With funding from the U.S. Department of Health & Human Services (HRSA) and as a sub-partner to International Training and Education Center for Health (I-TECH) at the University of Washington, ThinkWell supports the project “A Comprehensive Approach to Improve Performance of Human Resources for Health in Mozambique.” The project aims to improve the performance and productivity of health facility professionals. Leveraging ThinkWell’s human resources for health (HRH) and health systems expertise, we support the Ministry of Health (MoH) to improve health workers’ performance by (i) testing new approaches and models for health worker allocation, (ii) contributing to the design of a strategy to improve performance, motivation, and management through a performance based financing mechanism appropriate to the national context and MoH objectives, and (iii) through a comprehensive site management approach, strengthen primary health care facility management to more efficiently and effectively meet changing service demands.

Breaking New Ground

In a three-pronged approach, the project:

  1. Developed and assisted the MoH to integrate a tool that calculates health facility HRH needs, based on service provision history and current staffing levels, into the annual district planning process
  2. Advocated for and supports the MoH to develop a strategy to improve performance through a MoH-led national performance-based financing mechanism
  3. Assists the MoH to develop a management and administrative procedures manual, develop staffing structure for high-volume primary care facilities in order to maximize efficiency, and enable them to more effectively meet changing demands


In Mozambique, severe resource constraints in the health sector are exacerbated by misallocation of resources, poor management, and poor health worker motivation. Health worker production and allocation in Mozambique has historically been guided by health worker to population ratios at national, provincial, and district-levels and by standard health-team structures. Since similar sized populations may have different healthcare demands and health facilities may attend vastly different numbers of patients, this has led to staff allocations that don’t correspond to needs.

In addition, a combination of insufficient resources, remuneration, management structures that do not reward performance, highly centralized decision making, and poor HR management have resulted in highly demotivated and disempowered frontline health providers.

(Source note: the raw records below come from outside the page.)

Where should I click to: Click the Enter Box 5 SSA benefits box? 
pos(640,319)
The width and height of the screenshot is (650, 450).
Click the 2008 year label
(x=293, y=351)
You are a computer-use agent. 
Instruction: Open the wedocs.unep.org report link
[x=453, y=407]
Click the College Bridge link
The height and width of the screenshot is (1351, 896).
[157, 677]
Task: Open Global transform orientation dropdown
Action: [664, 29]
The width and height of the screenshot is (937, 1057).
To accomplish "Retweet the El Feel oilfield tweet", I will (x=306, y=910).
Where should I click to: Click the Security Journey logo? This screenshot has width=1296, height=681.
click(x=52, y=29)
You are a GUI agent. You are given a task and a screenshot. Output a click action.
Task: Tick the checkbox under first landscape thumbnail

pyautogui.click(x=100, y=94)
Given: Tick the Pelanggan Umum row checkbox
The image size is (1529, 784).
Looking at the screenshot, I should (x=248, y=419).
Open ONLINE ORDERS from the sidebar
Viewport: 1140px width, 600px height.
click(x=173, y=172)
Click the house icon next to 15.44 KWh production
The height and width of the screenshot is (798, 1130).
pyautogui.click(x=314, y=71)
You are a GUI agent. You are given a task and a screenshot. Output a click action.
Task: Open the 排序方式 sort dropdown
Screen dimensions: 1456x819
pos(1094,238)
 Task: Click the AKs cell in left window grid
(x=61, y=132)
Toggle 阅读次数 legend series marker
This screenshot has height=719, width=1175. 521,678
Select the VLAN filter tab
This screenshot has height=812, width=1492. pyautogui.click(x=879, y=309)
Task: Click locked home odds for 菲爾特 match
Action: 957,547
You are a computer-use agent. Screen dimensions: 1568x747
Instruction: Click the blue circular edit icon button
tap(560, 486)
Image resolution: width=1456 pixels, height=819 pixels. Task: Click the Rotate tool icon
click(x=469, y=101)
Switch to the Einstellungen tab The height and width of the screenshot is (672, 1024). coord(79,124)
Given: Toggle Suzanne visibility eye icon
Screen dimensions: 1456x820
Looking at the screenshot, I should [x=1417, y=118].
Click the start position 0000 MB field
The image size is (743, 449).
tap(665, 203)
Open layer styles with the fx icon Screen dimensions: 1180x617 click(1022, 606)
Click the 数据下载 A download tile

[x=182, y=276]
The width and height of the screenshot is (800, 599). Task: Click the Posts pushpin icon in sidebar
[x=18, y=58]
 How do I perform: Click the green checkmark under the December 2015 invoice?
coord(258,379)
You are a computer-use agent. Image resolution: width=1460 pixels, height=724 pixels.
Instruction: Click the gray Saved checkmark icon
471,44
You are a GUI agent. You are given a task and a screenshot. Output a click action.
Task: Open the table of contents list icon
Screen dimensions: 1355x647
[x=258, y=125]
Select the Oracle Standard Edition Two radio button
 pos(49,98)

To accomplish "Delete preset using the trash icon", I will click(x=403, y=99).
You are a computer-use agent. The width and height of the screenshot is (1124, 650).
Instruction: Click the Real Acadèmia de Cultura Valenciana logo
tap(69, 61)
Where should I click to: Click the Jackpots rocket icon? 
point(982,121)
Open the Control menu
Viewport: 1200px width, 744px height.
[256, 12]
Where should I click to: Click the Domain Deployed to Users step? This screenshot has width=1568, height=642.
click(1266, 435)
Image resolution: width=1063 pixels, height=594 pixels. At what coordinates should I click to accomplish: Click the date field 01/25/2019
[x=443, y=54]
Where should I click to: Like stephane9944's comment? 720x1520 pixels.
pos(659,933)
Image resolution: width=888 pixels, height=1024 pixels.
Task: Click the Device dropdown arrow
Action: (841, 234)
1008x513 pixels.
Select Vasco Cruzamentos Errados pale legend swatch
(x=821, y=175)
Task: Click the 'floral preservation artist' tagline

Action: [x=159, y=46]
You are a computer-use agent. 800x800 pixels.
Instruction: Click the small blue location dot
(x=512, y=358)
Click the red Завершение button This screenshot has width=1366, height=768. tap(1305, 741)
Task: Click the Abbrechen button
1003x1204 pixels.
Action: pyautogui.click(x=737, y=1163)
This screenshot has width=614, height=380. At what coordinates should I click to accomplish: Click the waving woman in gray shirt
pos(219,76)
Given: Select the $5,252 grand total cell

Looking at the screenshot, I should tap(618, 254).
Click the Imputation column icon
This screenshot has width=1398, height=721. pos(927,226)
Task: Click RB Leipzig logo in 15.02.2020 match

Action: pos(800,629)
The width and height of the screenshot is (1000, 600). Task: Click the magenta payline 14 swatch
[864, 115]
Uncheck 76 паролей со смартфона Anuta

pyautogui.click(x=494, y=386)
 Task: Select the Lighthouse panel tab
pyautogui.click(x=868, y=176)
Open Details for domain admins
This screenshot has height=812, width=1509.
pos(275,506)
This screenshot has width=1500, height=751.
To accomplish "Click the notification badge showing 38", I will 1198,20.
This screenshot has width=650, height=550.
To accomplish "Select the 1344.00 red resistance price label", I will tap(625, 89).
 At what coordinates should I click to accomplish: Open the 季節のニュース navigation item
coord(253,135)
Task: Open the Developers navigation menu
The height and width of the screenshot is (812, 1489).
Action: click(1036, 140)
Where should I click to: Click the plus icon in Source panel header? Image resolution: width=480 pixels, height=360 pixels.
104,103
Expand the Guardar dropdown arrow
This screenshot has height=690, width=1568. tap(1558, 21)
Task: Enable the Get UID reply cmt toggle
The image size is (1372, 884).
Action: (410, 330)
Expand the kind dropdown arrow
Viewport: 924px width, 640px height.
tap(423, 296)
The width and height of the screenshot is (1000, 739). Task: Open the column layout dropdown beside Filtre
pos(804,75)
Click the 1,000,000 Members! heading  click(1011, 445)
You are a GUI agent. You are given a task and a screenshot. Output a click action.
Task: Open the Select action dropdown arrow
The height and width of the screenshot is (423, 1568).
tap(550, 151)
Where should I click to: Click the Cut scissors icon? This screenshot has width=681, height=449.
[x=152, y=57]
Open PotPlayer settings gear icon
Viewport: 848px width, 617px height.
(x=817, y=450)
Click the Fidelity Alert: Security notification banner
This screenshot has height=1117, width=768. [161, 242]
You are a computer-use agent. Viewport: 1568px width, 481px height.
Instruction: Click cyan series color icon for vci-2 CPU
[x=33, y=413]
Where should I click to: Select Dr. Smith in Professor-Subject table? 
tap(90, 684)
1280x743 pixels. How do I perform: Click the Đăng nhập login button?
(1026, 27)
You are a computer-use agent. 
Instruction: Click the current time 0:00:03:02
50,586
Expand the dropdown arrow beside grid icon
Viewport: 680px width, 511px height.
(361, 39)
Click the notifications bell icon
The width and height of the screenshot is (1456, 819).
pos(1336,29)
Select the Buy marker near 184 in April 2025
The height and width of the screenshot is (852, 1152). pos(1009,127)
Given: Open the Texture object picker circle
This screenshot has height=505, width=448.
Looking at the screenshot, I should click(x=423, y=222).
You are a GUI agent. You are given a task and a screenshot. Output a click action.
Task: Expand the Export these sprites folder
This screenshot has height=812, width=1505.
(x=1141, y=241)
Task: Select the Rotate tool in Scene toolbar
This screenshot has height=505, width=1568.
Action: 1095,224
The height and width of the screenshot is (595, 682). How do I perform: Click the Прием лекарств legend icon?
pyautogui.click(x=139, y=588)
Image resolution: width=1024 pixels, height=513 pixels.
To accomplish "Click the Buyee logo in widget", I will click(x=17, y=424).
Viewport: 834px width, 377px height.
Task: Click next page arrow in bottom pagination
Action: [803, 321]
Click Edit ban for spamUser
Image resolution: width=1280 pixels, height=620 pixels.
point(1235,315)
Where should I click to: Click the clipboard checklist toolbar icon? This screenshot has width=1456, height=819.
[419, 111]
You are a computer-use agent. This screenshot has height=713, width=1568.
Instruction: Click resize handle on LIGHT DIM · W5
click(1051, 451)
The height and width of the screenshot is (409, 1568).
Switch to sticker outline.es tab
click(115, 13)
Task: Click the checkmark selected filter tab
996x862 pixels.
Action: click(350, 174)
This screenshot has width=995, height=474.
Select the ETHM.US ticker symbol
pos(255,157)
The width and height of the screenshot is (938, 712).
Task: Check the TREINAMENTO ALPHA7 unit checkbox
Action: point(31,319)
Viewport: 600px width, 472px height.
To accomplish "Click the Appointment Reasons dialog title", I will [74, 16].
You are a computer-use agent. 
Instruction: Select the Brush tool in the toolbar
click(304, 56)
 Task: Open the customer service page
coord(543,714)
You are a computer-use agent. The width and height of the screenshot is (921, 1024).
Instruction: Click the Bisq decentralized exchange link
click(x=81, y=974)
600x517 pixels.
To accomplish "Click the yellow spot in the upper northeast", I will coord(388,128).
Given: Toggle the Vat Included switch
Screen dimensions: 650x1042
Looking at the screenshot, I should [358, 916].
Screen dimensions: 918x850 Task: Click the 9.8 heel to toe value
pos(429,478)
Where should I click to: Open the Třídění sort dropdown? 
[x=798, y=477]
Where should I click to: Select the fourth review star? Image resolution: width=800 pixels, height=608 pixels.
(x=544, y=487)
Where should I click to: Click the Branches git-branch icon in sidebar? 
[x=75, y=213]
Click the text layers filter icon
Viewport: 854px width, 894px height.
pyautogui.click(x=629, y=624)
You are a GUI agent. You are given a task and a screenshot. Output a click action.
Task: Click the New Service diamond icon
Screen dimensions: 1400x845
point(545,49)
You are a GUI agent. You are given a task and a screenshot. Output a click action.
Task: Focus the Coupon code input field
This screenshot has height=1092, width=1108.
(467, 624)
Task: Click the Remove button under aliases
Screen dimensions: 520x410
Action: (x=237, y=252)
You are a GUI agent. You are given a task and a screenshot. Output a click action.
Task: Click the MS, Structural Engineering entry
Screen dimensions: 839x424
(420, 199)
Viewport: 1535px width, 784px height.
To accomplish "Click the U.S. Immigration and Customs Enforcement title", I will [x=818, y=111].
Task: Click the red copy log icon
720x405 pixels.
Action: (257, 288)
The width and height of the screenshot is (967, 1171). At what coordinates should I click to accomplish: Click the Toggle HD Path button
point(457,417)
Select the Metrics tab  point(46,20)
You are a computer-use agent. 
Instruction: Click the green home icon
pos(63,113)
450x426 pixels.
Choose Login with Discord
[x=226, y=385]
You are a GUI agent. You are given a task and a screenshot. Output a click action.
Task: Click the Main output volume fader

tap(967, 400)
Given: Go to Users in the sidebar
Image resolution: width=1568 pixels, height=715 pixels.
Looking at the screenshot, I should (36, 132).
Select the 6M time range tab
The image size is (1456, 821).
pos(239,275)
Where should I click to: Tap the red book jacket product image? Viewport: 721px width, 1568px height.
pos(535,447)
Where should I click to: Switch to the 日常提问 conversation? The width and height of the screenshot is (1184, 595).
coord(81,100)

Finally, the health care demands placed on primary care facilities have dramatically increased and changed over the last 30 years due to the HIV pandemic and an ongoing decentralization process. Yet management structures, systems, and procedures have not kept pace. This has resulted in inefficiencies, poor quality of care, and long waiting times.


ThinkWell developed a human resource allocation tool that allows planners at all levels to manage the allocation of key health professionals at primary care facilities based on historical service provision and current staffing data. To ensure institutionalization and empower district-level decisionmakers, the project trained district human resource managers and chief medical officers from all provincial directorates and districts.

With the National Institute of Health, we convened a workshop for implementing partners to discuss and compare their approaches improve primary healthcare facility management. We are currently conducting a deep dive assessment of high-volume primary care facilities that will inform a management and administration procedures manual for primary healthcare facilities.


The National Directorate of Human Resources (DRH) of the Ministry of Health adopted the HRH allocation tool and integrated it into the annual planning process (PESS) at the district-level to allow district health directorates to better recruit, allocate, reallocate, and plan HRH priorities. The MoH requested ThinkWell to provide technical support for the tool’s implementation. District-level staff who normally only input data for national health and human resource information systems now use data from these systems to make staff allocation decisions.